Gus Ulil menjelaskan bahwa yang dibutuhkan adalah partai di parlemen yang dapat berperan sebagai penyeimbang terhadap pemerintah yang kuat.
Ia mencatat, sejak era SBY hingga 10 tahun pemerintahan Jokowi yang kedua, tidak pernah terlihat adanya kekuatan politik di luar pemerintahan yang cukup signifikan.
"Belum tentu ya tetapi, karena kita belum tahu keputusan PDIP seperti apa, saya sih berharap PDIP menjadi kekuatan oposisi yang bagus," terangnya.
Lebih lanjut ia mengatakan, di masyarakat saat ini ada kekuatan kritis yang juga besar. Menurutnya, hal ini menandakan bahwa mereka akan memasuki suatu era politik yang baik.
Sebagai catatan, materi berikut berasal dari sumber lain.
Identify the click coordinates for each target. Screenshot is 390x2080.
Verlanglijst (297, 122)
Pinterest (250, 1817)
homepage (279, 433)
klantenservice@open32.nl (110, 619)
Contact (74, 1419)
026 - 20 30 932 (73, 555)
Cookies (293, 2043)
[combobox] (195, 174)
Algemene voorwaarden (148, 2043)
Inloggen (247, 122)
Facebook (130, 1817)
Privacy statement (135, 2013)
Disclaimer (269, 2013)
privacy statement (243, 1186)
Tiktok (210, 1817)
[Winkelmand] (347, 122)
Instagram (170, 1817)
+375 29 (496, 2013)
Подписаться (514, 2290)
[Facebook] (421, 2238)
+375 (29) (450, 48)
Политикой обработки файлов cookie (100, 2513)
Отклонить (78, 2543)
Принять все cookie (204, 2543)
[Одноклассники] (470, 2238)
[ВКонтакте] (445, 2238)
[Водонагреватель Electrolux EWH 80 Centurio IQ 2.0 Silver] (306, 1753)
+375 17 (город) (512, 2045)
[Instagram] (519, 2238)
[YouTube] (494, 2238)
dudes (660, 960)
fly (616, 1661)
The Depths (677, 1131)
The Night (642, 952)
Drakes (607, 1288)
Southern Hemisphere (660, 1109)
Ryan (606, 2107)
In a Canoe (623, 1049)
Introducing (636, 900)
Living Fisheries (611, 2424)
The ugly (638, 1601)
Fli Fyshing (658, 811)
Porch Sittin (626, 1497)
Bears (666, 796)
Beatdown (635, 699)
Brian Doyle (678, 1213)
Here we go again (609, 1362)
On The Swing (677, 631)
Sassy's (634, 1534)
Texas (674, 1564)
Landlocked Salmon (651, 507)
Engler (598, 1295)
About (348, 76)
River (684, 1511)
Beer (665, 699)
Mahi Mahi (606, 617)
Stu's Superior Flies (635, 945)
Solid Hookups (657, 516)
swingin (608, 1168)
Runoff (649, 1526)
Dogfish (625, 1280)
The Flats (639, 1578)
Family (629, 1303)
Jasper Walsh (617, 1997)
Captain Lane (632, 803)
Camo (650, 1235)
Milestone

"Menurut saya, politik itu harus mengandaikan adanya sirkulasi, setelah 10 tahun partai berkuasa yaitu PDIP dan koalisinya, maka perlu koalisi baru, supaya terjadi penyegaran. Karena kalau partai itu berkuasa terlalu lama di parlemen atau pemerintahan, itu kurang bagus, 10 tahun bagi saya itu masa yang ideal. Jika itu terjadi dalam politik kita, akan terjadi sirkulasi kekuasaan yang bagus," pungkasnya.
Sebelumnya, ketika ditemui NU Online di Kantor PBNU, Jalan Kramat Raya 164, Jakarta pada Kamis (15/2/2024), Gus Ulil mengatakan pentingnya kekuatan oposisi yang kukuh sebagai penyeimbang pemerintahan Indonesia mendatang di bawah kepemimpinan Prabowo Subianto dan Gibran Rakabuming Raka.
Menurutnya, pihak oposisi yang dinilai kuat sebagai penyeimbang pemerintahan Prabowo-Gibran itu adalah Partai Keadilan Sejahtera (PKS) yang mengusung Anies-Muhaimin, serta Partai Demokrasi Indonesia (PDI) Perjuangan sebagai pengusung Ganjar-Mahfud.
"Artinya suara dia (PDIP) kalau digabungkan dengan suara PKS itu lebih dari 25 persen, itu ideal sekali kan. Kalau ditambah Partai Kebangkitan Bangsa (PKB) misalnya, atau ditambah partai lain bisa 30 persen bahkan 35 persen," ujarnya.
Lebih lanjut ia mengatakan bahwa di masa pemerintahan Joko Widodo dan Ma'ruf Amin ada hal-hal yang kurang bagus sebagai negara demokrasi, salah satunya sangat kurang peran pemberi kritik terhadap pemerintah.
"Ada hal yang kurang bagus pada masa Pak Jokowi kemarin, saya paham, yaitu kurangnya kekuatan-kekuatan pemberi kritik yang signifikan, baik di dalam parlemen maupun di luar parlemen, (oposisi) itu lemah," pungkasnya.